Stored data:
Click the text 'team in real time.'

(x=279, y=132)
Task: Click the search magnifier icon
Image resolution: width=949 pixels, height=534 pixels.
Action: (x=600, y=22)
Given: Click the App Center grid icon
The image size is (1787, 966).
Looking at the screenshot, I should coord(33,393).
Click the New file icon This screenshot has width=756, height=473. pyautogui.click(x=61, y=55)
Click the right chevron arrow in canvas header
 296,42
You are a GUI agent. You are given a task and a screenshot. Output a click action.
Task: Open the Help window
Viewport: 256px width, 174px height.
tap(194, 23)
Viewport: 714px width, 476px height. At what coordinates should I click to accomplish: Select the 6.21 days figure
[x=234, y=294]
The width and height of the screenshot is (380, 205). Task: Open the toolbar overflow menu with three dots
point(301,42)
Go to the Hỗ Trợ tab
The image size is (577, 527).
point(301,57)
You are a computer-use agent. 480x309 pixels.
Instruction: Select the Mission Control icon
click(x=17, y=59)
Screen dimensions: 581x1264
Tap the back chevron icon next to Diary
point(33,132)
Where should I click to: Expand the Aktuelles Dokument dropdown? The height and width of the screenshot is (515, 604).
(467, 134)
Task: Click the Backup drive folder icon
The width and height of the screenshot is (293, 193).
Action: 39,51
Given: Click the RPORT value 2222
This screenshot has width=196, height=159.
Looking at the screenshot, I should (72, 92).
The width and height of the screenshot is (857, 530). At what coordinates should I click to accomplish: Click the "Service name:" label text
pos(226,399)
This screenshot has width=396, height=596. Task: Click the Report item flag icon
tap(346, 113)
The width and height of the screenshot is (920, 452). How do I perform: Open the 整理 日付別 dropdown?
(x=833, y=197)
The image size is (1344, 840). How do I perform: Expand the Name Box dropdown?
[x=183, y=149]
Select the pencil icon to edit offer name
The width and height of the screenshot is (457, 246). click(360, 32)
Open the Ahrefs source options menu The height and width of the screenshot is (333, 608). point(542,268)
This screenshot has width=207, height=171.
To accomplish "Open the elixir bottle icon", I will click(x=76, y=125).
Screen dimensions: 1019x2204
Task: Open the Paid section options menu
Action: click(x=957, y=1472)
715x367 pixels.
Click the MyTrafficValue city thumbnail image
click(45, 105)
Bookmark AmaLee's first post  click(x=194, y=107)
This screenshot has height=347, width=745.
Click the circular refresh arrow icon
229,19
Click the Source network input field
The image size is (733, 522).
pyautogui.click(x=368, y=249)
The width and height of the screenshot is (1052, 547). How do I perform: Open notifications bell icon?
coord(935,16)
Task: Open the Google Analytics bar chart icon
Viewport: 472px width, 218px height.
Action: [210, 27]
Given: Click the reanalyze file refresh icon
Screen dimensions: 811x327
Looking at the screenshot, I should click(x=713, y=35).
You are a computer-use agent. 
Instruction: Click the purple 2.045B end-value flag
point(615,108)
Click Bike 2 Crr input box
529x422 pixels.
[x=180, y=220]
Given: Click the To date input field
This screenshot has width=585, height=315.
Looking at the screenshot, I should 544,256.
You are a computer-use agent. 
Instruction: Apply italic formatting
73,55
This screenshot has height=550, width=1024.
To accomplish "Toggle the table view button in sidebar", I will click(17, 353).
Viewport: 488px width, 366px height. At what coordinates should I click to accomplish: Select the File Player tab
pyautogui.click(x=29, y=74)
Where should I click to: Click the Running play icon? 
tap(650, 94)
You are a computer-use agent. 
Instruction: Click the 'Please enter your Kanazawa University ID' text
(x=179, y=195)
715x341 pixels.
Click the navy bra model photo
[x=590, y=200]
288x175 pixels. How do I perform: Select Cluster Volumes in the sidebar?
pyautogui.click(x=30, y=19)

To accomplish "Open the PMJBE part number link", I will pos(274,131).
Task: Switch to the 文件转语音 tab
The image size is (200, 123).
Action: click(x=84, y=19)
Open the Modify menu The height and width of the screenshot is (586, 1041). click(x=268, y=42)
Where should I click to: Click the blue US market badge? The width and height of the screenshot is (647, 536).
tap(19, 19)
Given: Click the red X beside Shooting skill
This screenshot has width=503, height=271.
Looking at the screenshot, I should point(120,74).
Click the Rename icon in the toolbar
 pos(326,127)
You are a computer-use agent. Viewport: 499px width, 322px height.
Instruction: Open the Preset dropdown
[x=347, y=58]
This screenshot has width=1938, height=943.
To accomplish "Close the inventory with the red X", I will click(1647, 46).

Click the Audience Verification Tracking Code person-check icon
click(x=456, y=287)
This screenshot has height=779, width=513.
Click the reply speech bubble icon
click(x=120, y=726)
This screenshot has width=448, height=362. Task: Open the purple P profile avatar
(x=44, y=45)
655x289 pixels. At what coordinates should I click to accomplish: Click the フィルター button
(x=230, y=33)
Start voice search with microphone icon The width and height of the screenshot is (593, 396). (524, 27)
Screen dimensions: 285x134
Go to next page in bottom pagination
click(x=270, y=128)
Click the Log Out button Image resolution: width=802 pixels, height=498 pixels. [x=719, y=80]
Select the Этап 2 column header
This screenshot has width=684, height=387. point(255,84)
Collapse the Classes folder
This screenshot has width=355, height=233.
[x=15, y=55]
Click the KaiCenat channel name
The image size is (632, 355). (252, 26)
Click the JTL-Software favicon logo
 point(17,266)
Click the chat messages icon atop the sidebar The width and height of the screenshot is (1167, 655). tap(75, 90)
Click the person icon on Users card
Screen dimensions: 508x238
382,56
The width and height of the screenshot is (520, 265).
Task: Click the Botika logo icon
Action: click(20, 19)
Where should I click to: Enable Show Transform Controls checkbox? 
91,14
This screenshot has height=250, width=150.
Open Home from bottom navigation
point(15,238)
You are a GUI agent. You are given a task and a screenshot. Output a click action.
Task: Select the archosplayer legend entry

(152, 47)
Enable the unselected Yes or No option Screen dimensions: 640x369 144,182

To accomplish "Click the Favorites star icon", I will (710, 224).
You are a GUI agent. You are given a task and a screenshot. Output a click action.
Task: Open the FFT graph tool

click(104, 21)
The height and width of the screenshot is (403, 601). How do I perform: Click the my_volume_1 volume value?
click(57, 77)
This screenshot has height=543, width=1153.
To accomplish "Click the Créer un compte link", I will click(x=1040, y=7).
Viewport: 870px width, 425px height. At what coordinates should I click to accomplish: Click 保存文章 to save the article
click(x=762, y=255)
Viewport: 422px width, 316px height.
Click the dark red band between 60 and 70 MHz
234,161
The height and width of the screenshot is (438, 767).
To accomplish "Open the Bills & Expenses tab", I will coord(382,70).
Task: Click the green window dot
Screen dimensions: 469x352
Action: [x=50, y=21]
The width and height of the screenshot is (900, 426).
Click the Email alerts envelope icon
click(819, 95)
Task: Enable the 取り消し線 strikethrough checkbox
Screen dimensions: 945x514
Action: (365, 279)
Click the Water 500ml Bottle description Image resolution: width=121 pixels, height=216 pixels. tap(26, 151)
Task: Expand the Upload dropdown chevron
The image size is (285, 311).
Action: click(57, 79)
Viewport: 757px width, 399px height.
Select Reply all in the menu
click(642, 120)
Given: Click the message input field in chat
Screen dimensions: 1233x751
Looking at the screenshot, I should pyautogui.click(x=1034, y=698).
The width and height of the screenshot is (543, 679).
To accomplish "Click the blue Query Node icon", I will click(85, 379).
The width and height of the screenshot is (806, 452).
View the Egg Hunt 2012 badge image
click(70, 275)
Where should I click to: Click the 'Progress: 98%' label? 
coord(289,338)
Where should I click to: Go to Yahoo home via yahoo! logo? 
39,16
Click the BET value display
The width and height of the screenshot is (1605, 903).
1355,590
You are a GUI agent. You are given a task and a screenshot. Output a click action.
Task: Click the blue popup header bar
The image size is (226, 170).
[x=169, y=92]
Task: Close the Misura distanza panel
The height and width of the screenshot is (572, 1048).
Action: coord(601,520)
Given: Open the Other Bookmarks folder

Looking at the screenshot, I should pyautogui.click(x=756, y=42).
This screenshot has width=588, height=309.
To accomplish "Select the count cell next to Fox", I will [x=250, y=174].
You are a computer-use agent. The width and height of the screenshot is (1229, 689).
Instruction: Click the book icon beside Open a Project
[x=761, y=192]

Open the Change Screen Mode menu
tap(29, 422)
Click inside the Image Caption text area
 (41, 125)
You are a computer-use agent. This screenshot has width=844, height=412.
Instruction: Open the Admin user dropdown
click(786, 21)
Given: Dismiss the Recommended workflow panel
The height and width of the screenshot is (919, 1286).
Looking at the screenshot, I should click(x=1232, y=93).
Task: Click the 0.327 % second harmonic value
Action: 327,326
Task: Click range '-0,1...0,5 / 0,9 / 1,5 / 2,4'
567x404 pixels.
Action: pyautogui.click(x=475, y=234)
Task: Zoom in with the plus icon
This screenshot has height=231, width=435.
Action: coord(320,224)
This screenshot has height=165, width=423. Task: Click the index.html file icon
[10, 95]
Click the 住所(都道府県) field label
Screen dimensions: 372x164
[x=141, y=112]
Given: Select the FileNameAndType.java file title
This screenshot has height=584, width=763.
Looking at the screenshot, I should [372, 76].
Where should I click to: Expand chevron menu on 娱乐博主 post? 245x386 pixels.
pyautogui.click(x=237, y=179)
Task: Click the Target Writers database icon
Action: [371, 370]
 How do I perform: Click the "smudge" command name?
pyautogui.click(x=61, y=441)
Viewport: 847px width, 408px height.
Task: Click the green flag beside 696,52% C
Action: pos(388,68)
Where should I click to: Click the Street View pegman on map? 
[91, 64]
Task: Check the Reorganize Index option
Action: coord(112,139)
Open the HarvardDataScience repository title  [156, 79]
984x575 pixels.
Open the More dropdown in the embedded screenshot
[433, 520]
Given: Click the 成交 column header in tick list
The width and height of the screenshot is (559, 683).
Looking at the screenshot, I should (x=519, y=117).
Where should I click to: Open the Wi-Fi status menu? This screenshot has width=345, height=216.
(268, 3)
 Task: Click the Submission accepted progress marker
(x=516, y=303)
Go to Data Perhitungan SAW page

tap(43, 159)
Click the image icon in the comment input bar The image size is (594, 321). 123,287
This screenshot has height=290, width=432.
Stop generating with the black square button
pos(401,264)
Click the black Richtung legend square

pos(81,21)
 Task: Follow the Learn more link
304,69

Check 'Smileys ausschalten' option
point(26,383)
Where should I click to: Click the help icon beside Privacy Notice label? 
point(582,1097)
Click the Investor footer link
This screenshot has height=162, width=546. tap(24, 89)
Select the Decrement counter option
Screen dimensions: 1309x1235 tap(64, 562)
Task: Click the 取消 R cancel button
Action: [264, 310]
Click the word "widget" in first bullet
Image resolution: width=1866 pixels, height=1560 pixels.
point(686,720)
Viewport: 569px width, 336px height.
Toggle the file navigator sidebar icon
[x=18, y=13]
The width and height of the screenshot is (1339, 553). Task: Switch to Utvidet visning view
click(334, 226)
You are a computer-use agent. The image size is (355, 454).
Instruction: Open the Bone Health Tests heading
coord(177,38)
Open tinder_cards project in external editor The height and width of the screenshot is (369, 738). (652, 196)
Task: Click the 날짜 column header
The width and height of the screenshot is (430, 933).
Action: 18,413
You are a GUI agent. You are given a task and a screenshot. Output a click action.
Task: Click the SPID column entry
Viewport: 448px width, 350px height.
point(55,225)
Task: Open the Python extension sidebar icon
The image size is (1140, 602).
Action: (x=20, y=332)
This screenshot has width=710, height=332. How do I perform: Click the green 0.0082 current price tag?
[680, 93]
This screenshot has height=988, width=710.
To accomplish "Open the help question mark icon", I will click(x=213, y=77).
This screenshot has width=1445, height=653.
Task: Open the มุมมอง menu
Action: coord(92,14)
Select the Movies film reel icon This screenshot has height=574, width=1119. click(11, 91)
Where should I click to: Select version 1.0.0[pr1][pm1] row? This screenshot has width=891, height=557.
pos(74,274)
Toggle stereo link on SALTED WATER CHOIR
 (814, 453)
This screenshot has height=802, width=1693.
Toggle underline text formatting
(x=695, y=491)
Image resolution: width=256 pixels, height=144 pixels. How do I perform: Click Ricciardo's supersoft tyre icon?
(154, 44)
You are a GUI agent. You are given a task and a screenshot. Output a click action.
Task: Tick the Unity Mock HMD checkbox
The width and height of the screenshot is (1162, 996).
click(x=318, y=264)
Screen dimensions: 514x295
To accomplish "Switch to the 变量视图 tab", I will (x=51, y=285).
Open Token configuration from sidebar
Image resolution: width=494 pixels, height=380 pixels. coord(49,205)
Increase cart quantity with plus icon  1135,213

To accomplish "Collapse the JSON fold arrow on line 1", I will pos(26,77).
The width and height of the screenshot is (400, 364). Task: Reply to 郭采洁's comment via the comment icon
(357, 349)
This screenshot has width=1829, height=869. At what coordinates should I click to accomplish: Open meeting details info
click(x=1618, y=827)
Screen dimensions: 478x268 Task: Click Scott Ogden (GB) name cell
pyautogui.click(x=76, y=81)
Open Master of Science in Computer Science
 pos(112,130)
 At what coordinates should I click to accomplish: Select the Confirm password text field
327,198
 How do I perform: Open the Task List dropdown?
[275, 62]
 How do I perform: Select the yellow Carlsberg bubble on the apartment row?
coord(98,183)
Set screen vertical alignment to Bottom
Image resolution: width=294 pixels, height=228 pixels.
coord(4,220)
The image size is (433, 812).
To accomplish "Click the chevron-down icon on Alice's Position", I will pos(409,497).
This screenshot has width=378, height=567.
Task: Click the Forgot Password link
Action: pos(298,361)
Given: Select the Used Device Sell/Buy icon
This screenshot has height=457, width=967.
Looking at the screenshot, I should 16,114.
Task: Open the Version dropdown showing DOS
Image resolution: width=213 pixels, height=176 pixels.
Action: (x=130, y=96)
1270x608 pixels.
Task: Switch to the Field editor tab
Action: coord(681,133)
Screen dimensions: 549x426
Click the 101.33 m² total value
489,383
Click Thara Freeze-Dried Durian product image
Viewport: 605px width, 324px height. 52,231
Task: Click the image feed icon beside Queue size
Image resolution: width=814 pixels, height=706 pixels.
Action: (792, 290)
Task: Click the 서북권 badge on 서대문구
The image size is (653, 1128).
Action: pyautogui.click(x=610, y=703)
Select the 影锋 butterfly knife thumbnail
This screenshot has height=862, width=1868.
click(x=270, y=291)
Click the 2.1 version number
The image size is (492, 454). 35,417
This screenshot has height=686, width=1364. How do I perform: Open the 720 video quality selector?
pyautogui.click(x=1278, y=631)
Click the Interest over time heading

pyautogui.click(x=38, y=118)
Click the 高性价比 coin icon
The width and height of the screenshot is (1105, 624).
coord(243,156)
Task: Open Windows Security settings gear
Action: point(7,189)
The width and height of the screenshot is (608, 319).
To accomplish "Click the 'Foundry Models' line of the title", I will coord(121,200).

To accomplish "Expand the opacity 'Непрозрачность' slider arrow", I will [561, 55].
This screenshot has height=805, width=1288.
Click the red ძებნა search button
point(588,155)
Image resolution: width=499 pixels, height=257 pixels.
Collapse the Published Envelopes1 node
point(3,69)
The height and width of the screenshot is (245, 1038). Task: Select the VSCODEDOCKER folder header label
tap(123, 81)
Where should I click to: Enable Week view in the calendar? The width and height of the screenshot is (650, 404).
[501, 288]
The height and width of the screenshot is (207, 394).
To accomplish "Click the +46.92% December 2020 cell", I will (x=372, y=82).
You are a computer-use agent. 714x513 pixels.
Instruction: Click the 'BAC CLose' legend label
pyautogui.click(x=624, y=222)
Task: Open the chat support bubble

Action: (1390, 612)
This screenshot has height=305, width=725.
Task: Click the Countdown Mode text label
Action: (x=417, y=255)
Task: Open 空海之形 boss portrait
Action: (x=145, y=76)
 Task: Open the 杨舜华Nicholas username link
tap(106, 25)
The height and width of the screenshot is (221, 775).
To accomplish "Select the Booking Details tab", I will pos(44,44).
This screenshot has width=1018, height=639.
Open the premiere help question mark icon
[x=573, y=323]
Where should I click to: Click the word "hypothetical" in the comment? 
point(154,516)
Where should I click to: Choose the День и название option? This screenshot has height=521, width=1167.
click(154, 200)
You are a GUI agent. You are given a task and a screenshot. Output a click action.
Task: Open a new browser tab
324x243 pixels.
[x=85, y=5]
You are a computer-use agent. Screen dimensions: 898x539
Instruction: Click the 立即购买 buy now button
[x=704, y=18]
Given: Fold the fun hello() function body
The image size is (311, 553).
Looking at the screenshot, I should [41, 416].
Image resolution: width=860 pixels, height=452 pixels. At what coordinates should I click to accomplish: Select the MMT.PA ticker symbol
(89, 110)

▶ _Exercise prompt_
Out of the data above, set down the lines from the one with "Open the More" to the one with "This screenshot has height=988, width=710.", both included, exactly as written and with no additions.

▶ _Task output_
Open the More dropdown in the embedded screenshot
[433, 520]
Given: Click the 成交 column header in tick list
The width and height of the screenshot is (559, 683).
Looking at the screenshot, I should (x=519, y=117).
Where should I click to: Open the Wi-Fi status menu? This screenshot has width=345, height=216.
(268, 3)
 Task: Click the Submission accepted progress marker
(x=516, y=303)
Go to Data Perhitungan SAW page

tap(43, 159)
Click the image icon in the comment input bar The image size is (594, 321). 123,287
This screenshot has height=290, width=432.
Stop generating with the black square button
pos(401,264)
Click the black Richtung legend square

pos(81,21)
 Task: Follow the Learn more link
304,69

Check 'Smileys ausschalten' option
point(26,383)
Where should I click to: Click the help icon beside Privacy Notice label? 
point(582,1097)
Click the Investor footer link
This screenshot has height=162, width=546. tap(24, 89)
Select the Decrement counter option
Screen dimensions: 1309x1235 tap(64, 562)
Task: Click the 取消 R cancel button
Action: [264, 310]
Click the word "widget" in first bullet
Image resolution: width=1866 pixels, height=1560 pixels.
point(686,720)
Viewport: 569px width, 336px height.
Toggle the file navigator sidebar icon
[x=18, y=13]
The width and height of the screenshot is (1339, 553). Task: Switch to Utvidet visning view
click(334, 226)
You are a computer-use agent. The image size is (355, 454).
Instruction: Open the Bone Health Tests heading
coord(177,38)
Open tinder_cards project in external editor The height and width of the screenshot is (369, 738). (652, 196)
Task: Click the 날짜 column header
The width and height of the screenshot is (430, 933).
Action: 18,413
You are a GUI agent. You are given a task and a screenshot. Output a click action.
Task: Click the SPID column entry
Viewport: 448px width, 350px height.
point(55,225)
Task: Open the Python extension sidebar icon
The image size is (1140, 602).
Action: (x=20, y=332)
This screenshot has width=710, height=332. How do I perform: Click the green 0.0082 current price tag?
[680, 93]
This screenshot has height=988, width=710.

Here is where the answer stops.